(Data for this exercise Opens)

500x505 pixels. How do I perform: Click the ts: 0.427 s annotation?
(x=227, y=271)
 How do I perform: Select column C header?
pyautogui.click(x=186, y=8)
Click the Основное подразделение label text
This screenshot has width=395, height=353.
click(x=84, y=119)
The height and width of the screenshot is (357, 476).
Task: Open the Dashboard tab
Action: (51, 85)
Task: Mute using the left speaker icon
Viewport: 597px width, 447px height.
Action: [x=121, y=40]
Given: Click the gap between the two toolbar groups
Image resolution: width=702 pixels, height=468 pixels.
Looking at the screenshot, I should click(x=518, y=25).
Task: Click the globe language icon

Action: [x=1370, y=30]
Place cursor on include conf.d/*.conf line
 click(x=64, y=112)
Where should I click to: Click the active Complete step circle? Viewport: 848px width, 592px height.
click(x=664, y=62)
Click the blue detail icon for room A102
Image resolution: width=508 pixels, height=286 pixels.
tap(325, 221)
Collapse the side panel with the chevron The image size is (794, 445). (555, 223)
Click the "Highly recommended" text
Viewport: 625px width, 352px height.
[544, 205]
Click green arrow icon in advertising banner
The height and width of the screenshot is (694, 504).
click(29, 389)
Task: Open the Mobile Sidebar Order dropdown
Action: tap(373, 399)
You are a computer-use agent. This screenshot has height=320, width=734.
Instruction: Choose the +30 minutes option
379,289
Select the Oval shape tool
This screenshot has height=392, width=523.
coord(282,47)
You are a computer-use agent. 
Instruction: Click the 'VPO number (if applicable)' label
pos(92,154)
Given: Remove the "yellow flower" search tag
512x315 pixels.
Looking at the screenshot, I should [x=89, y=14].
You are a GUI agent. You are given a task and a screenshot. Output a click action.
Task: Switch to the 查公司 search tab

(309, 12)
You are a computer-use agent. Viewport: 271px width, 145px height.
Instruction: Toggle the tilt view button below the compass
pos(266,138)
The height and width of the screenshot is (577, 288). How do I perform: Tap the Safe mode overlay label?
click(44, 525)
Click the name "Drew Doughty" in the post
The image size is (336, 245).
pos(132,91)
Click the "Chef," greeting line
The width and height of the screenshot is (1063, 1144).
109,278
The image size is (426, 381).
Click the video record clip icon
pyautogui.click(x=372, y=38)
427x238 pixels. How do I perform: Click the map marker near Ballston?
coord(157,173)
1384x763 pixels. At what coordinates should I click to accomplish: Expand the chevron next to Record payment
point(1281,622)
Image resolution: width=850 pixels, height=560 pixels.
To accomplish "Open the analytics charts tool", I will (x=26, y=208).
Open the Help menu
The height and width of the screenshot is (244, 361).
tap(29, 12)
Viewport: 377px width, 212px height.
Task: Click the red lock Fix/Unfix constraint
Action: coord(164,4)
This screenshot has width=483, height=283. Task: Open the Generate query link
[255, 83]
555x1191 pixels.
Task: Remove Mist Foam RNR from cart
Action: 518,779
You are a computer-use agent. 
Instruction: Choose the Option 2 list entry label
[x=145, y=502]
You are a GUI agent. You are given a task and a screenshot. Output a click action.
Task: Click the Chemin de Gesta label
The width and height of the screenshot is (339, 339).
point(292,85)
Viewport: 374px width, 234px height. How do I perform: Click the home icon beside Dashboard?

(Data for this exercise Closes)

Brief -
Please reproduce, word for word, every line from the line with "The height and width of the screenshot is (577, 288)." to the final line above, including both ends.

Finished exercise -
The height and width of the screenshot is (577, 288). How do I perform: Tap the Safe mode overlay label?
click(44, 525)
Click the name "Drew Doughty" in the post
The image size is (336, 245).
pos(132,91)
Click the "Chef," greeting line
The width and height of the screenshot is (1063, 1144).
109,278
The image size is (426, 381).
Click the video record clip icon
pyautogui.click(x=372, y=38)
427x238 pixels. How do I perform: Click the map marker near Ballston?
coord(157,173)
1384x763 pixels. At what coordinates should I click to accomplish: Expand the chevron next to Record payment
point(1281,622)
Image resolution: width=850 pixels, height=560 pixels.
To accomplish "Open the analytics charts tool", I will (x=26, y=208).
Open the Help menu
The height and width of the screenshot is (244, 361).
tap(29, 12)
Viewport: 377px width, 212px height.
Task: Click the red lock Fix/Unfix constraint
Action: coord(164,4)
This screenshot has width=483, height=283. Task: Open the Generate query link
[255, 83]
555x1191 pixels.
Task: Remove Mist Foam RNR from cart
Action: 518,779
You are a computer-use agent. 
Instruction: Choose the Option 2 list entry label
[x=145, y=502]
You are a GUI agent. You are given a task and a screenshot. Output a click action.
Task: Click the Chemin de Gesta label
The width and height of the screenshot is (339, 339).
point(292,85)
Viewport: 374px width, 234px height. How do I perform: Click the home icon beside Dashboard?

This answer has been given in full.